By John P. Tretbar
News from the Oil Patch
Yet another crimp in the energy supply chain, as important transportation hubs dry up. Barges are reducing cargoes as river levels drop on Europe's most important waterways. Water levels on the Rhine River dipped so much that a 110-meter oil barge had to reduce its load to one-thousand tons at the waypoint of Kaub in Germany. That's about 40% of the capacity of the barge, according to data from Spotbarge cited by Bloomberg.
Your road-trip keeps getting cheaper, although, not exactly cheap. The national average pump price for a gallon of regular gasoline dropped a nickel Wednesday to $4.45 per gallon. That's a dime cheaper than last week but more than a dollar higher than last year.
Diesel is a penny lower on the day, eight cents lower than last week, and two dollars higher than last year. The statewide average for regular is just over four dollars, but local prices are under that mark. Your 15-gallon fill-up dips below $60 but is still about five dollars more than a month ago. The average for Kansas diesel is $5.06, down two cents on the day but up nearly two dollars from last year.
The board of directors at BP removed Chairman and CEO Albert Manifold for unspecified concerns over government oversight. The company appointed Ian Tyler as interim chairman as the search for a permanent replacement gets underway. Manifold was appointed to the top job late last year. The announcement Tuesday said the board was surprised and disappointed to learn of what it called governance oversight and conduct issues which it deemed unacceptable.
The weekly Rotary Rig Count from Baker Hughes is up ten oil rigs while dropping three seeking natural gas. The total of 558 active rigs is down eight rigs from a year ago nationwide. The Texas tally is up ten rigs from last week, but down eleven from last a year ago. The rig count in New Mexico is down three rigs from last week.

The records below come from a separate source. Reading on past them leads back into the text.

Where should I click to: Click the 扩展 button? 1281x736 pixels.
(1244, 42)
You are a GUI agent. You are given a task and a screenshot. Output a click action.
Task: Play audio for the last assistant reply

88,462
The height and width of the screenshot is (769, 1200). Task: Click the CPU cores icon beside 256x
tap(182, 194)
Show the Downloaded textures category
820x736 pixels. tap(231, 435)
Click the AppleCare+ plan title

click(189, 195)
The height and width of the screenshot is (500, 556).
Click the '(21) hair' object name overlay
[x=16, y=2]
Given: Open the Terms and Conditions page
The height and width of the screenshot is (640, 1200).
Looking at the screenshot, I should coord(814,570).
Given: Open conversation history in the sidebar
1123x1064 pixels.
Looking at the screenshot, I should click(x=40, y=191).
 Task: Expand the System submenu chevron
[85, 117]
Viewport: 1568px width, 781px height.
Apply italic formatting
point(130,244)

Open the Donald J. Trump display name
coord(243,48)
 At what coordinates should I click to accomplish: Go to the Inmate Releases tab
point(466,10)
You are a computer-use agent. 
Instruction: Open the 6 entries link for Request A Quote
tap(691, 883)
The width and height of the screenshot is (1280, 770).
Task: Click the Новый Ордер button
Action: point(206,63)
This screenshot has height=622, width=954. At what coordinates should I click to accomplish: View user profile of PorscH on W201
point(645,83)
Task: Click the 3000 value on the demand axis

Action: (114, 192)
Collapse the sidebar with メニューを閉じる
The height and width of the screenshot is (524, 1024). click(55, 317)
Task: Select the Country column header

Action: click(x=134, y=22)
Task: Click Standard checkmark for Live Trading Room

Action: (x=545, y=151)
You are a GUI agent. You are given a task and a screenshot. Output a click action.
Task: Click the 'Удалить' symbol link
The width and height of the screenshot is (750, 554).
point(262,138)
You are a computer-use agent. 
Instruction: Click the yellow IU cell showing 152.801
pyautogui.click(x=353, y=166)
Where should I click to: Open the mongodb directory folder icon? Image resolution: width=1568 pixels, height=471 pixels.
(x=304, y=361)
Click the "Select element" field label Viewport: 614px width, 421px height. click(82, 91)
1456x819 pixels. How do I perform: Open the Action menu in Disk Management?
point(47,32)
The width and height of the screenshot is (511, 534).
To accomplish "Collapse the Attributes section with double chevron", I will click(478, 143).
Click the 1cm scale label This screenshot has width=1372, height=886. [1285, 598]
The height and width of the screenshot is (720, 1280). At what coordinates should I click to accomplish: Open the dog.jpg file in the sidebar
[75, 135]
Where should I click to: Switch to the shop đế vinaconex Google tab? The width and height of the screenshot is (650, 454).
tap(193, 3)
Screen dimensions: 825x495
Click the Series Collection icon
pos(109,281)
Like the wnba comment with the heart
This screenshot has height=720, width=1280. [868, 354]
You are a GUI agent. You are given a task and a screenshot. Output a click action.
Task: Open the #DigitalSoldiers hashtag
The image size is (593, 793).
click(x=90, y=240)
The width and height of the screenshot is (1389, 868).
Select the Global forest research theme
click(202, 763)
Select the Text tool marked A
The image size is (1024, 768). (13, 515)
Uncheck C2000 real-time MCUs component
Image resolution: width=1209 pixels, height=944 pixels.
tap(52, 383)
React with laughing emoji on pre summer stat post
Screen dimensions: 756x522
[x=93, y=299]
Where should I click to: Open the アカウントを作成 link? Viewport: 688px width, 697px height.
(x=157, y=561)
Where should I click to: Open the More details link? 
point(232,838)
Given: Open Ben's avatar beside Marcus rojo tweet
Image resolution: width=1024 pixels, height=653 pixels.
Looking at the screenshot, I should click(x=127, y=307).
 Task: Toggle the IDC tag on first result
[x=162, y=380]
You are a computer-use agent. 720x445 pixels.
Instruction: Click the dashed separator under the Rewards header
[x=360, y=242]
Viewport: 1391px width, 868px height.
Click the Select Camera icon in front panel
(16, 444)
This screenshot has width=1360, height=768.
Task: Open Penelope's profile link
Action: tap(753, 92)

After a big drop last week, the Kansas Rig Count from Independent Oil and Gas Service is up one to 18 rigs statewide, increasing by one in eastern Kansas to seven rigs. Operators on Friday were drilling on leases in Ellis, Finney, Haskell, and Rooks counties out of eleven active rigs west of Wichita.Weekly totals from Independent Oil and Gas Service show a total of 262 wells drilled from spud to full depth so far this year, down 99 wells or 27 percent from last year at this time. Total footage is down about 40%.
Operators in Kansas completed eleven wells this week, 281 so far this year, compared to 485 a year ago. There are seven new wells east of Wichita and four in Western Kansas, including two in Finney County and one in Stafford County.Kansas regulators okay 34 new drilling locations. That's 280 permits for the year so far, which is ahead of last year by nine.
There are 17 new permits in eastern Kansas and seven west of Wichita. Of those, two are in Ellis County, one is in Gove County and two are in Haskell County.Weekly US crude production is down slightly but still tops 13.7 million barrels a day for only the second time in history.
The Weekly Petroleum Status Report from EIA notes average output down by just eight thousand barrels a day from the record set last week. The four-week average is over 13.6 Million barrels a day.
Commercial crude-oil stockpiles drop 7.9 million barrels from a week ago to 445 million barrels as of May 15th. Strategic reserves drop nearly ten million barrels this week to just over 374 million barrels. That's down nearly seven percent, or 26 million barrels from a year ago.Crude exports set a new number two, rising more than 100-thousand barrels from the previous second-best set last week, to just over 5.6 million barrels a day. Crude exports topped 6.4 million barrels a day three weeks ago to set the all-time record high.
US crude imports are up 116-thousand barrels per day over last week, rising to six million barrels a day. The four-week average is down slightly from a year ago, at 5.8 million. EIA reports our Imports from Canada drop by more than 300-thousand barrels a day this week. Imports from Mexico are up 210-thousand daily barrels, and Venezuelan imports are up 125-thousand.
North Dakota once again notches a remarkable recovery from a big winter downturn. The number of producing oil wells in the number-three oil-producing state set a record in March. The North Dakota Department of Mineral Resources on Friday reported 19,639 active wells, up 224 wells over a month earlier and the highest tally ever. Crude production rose to one-point-one-four-million (1.14 million) barrels a day, up nine-thousand barrels a day over February.
Production of natural gas is up more than two percent. The gas-flared volume drops nearly five percent and the gas-capture rate at oil wells increases to 96.3%.
A new metric gaining scrutiny in North Dakota is the increasing lengths of the wells drilled horizontally. The average length of the lateral wells in North Dakota in 2021 was under ten thousand feet. That increased to 11-thousand feet by the year 2024. In the first three months of this year, DMR reports an average lateral length is over 13,400 feet.